I’ve been taking since January 4th and I’m definitely noticing the past sun spots getting worse. I’m also having muscle fatigue a bit quicker than normal and the occasional headache. Hoping it stops soon. Do you know if your skin goes back to normal after your body gets used to it?

Mine did but also my dose was lowered from daily to 5X a week and now just 3X a week. I’ve been on this dosage now since June 23. I’m a 57 year old female with no other health issues and was diagnosed with PV in Jan 2023 after my annual labs showed high platelets , hematocrit and red cells extremely high. The previous year I was normal!!

Cool. I’m taking daily (500mg 4 days) and 1000mg 3 days) and hopeful to get my platelets down and ideally adjust. Glad to hear that your body adapted I’m hopeful. I have ET and am 46. They have me on a higher dose because I also had a heart attack 2.5 years ago. We’ll see but it’s been ok so far.

I just went to my hematologist today. My platelets were 708 everything else was good & pretty much the same as usual. My white count was up a little but still within normal limits but she wasn't concerned due to me having a sinus infection & just started antibiotics last night. We decided to try 500 mg 1x per day & see how I do. If not good then will adjust as needed. Labs get ran again in 3 weeks to see how doing.

I have been taking 500 mg. per day of hydroxyurea since August of 2023. Daily leg pain is caused by hydroxyurea for me. Also, any former injury I have had in the past is attacked by the hydroxyurea and causes pain. The knee I injured in high school gymnastics in 1969 never had an issue with pain and instability until hydroxyurea and the knee has become more unstable and painful. 40 years ago I had Bell's Palsy when pregnant with our son, and I never had pain in the eye that is located on the side of my face where the Bell's Palsy occured. A few times a month I get a stabbing pain in the Bell's Palsy eye and that never happened unitl I was prescribed hydroxyurea for essential thrombocytosis. Weird as can be.

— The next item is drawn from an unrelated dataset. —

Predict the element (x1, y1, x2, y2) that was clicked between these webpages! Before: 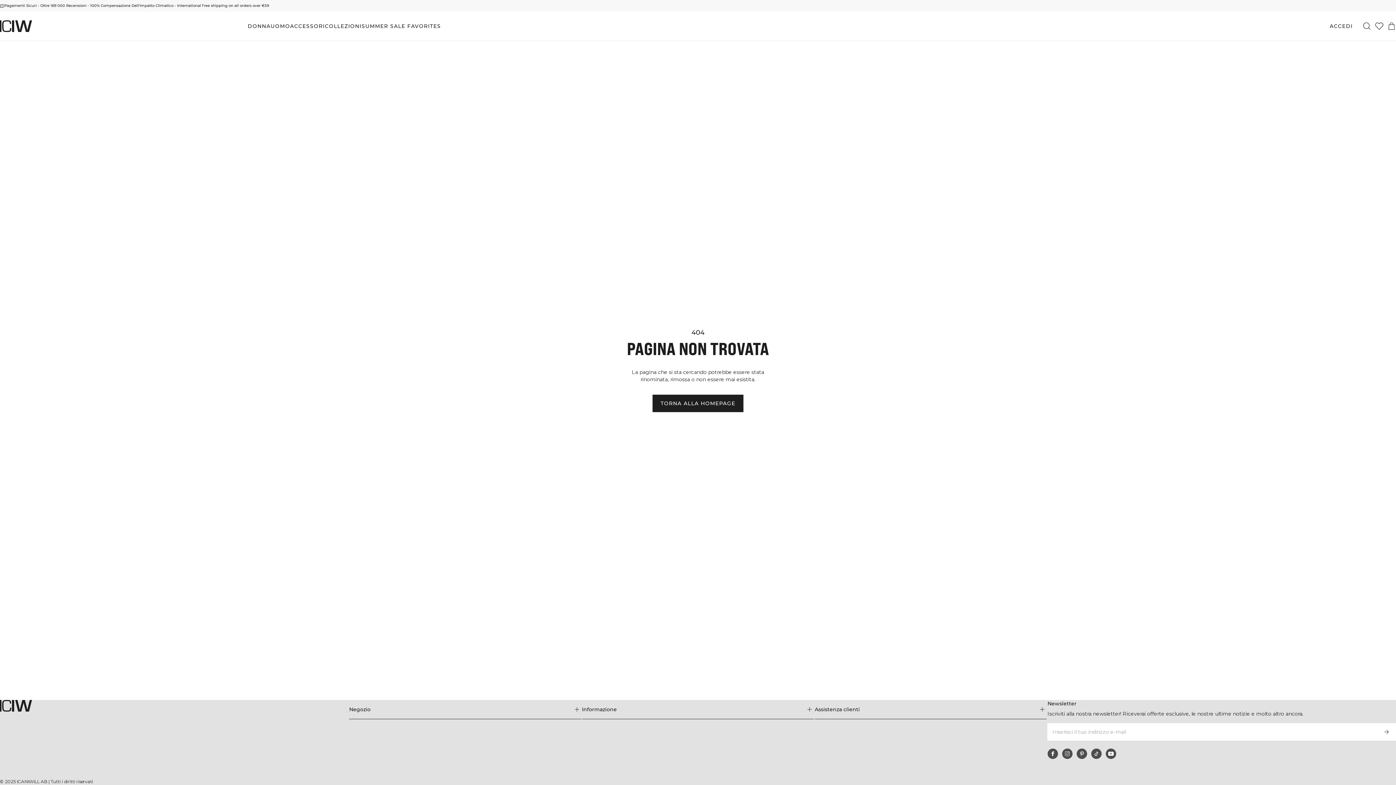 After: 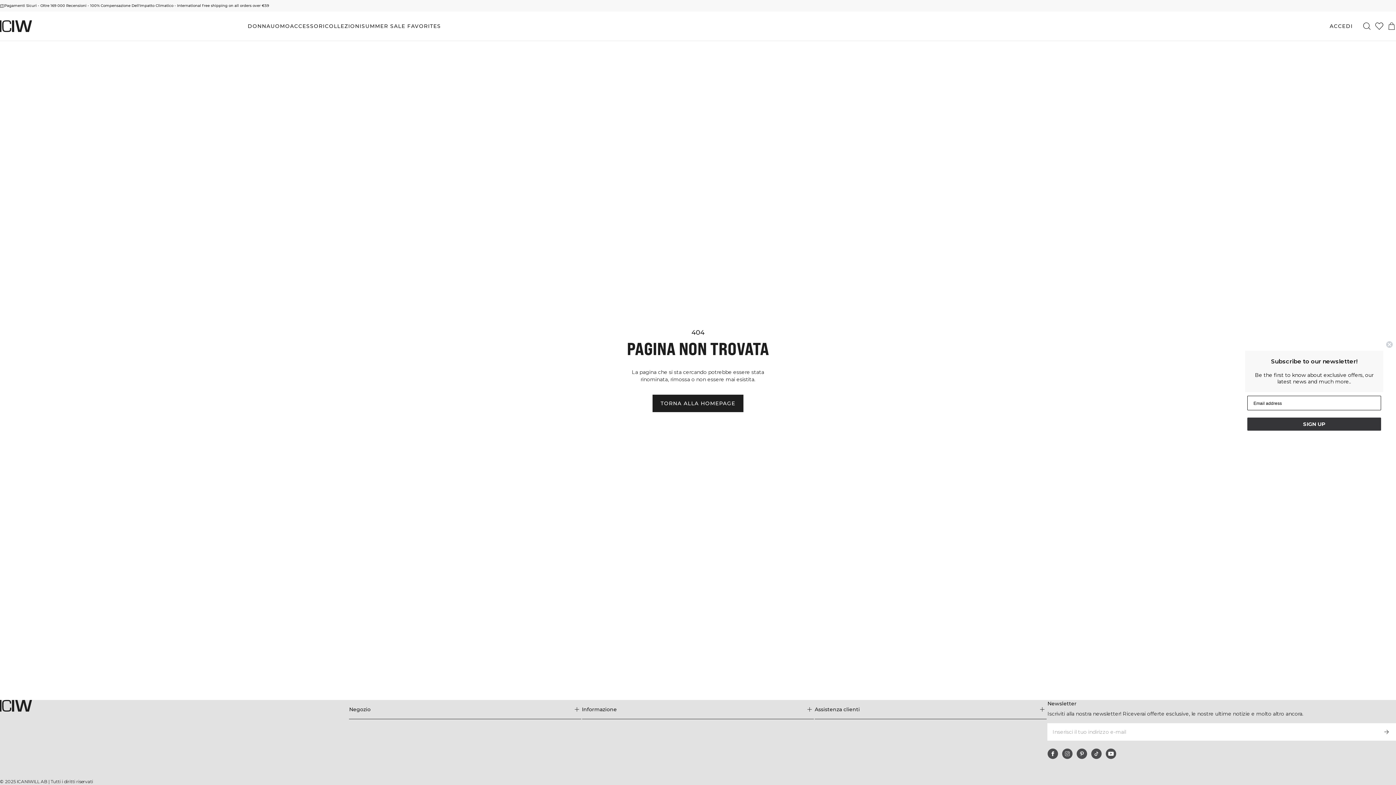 Action: label: IT bbox: (0, 3, 4, 8)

Anyone else try something different? There are other strings within this connect community on alternatives to Hydrea. I’m wondering.

@dkmitchell- That's good to know. My 40's have been rough on me. I'm 47 & have had 2 meniscus repairs & currently have another tear in the remaining meniscus of my right knee. I've had 4 ankle surgeries for torn tendons & a ligament. I also had bells pulsey on the left side of my face in my 20's & now this ET diagnosis.

My brother and I have the JAK2 gene sibling mutation, and he could not handle the side effects Hydroxyurea and he is taking a different medication for the condition. I will have to ask him the name of that medication. I think he has fewer side effects than I have.

Cool. Thanks for the additional info @dkmitchell ……. and @cdurbin I also had a meniscus repair in my right knee when I was 23. I’m 46 now and my knee is certainly more painful after exercise since I’ve taken Hydrea. It hasn’t hurt in so long but now it’s like it needs to warm up a ton before exercise and just feels stiff and painful the day after. I’m told your body “gets used to it” and that stuff stops after a while but I don’t know.

Your 40s have been very rough on you. I hope that despite the ET you have that the years ahead will be much kinder on your body.